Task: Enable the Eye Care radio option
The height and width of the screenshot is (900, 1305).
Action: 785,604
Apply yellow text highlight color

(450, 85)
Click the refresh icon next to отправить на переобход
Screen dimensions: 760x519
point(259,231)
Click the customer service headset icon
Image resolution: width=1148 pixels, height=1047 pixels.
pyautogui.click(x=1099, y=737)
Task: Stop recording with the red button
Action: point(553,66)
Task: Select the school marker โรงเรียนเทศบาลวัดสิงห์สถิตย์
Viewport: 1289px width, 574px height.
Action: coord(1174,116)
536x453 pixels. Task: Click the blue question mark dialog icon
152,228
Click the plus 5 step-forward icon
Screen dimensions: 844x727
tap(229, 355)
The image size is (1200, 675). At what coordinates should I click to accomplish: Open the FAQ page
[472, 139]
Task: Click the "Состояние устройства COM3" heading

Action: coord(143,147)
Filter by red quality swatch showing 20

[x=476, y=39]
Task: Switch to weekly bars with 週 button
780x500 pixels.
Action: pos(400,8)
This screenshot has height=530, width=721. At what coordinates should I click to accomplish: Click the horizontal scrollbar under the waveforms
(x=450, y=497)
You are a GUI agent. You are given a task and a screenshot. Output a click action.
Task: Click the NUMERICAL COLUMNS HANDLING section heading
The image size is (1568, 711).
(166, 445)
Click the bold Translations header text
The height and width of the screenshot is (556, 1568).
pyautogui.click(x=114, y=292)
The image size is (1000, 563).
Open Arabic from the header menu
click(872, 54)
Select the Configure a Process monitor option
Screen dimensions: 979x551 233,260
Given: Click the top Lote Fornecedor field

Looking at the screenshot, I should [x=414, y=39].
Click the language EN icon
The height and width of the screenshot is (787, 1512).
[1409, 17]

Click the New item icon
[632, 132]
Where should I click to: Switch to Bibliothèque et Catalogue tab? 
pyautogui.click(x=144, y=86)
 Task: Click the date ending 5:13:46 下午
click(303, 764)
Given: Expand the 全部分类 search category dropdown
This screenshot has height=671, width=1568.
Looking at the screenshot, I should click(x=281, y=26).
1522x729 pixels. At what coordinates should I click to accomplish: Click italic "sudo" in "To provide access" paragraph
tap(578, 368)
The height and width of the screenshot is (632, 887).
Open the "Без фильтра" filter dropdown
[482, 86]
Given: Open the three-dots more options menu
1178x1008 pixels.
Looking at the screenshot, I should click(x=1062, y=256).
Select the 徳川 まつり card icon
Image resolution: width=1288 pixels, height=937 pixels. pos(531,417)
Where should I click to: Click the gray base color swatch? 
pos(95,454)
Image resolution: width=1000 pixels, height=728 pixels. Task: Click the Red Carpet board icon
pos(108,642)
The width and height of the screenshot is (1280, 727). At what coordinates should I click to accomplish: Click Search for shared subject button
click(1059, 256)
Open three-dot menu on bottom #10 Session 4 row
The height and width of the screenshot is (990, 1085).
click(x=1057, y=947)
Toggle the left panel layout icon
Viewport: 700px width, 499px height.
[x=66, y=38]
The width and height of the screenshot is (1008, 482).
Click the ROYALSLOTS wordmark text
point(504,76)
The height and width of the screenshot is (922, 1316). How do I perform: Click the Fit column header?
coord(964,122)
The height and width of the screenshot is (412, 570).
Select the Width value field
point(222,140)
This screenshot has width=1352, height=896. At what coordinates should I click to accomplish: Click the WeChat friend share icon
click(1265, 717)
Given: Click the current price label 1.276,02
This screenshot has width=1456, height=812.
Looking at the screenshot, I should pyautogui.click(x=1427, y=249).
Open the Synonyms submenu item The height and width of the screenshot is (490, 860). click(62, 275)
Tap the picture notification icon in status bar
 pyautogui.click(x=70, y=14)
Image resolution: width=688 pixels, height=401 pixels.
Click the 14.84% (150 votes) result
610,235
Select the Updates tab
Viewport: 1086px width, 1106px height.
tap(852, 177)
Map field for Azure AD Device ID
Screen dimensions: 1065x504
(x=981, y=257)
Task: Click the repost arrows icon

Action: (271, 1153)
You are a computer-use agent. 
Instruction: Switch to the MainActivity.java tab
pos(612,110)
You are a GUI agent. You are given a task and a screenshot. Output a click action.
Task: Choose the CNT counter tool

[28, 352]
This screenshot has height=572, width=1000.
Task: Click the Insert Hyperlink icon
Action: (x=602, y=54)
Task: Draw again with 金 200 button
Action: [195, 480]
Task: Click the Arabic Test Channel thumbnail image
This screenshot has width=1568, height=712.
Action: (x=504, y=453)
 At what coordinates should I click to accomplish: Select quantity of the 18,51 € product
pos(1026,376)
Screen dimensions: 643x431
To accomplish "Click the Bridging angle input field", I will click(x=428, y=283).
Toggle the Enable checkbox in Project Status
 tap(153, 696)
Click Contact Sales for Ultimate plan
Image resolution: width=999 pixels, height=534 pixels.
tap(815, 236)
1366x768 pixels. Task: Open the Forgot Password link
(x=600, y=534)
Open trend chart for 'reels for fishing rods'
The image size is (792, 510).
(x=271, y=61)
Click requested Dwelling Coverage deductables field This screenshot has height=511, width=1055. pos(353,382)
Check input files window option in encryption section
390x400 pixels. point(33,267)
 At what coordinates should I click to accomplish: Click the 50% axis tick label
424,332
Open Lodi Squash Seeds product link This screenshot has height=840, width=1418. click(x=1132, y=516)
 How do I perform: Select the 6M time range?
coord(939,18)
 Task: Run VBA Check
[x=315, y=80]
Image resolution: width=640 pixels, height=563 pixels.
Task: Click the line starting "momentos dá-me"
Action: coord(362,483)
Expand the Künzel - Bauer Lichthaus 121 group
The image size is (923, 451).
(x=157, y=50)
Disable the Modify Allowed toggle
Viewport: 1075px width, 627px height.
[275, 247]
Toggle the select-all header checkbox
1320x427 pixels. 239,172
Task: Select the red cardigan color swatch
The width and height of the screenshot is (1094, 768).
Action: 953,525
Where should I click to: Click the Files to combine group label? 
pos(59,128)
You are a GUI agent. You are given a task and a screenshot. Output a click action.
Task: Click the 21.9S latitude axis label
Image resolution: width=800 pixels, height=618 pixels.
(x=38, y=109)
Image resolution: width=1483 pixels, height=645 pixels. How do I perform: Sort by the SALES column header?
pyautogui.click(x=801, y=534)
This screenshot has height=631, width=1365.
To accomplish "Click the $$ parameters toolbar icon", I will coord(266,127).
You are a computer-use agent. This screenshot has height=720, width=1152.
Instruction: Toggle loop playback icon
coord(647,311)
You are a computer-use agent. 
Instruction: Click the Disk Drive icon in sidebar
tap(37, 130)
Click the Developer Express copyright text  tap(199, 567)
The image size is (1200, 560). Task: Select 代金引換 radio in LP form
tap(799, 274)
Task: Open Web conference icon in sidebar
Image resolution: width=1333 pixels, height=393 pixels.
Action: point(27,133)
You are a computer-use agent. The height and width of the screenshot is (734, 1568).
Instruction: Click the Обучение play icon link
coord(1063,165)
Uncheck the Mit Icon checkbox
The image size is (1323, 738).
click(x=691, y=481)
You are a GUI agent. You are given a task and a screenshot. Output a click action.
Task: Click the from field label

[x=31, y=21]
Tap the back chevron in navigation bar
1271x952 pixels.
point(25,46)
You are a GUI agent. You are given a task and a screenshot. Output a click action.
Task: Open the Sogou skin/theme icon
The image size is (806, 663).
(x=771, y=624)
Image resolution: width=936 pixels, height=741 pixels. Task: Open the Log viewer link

+++

Activity:
Search the records for the word "will". Copy every line that has it.

Your solution:
To accomplish "Click the Bridging angle input field", I will click(x=428, y=283).
To accomplish "Click the $$ parameters toolbar icon", I will coord(266,127).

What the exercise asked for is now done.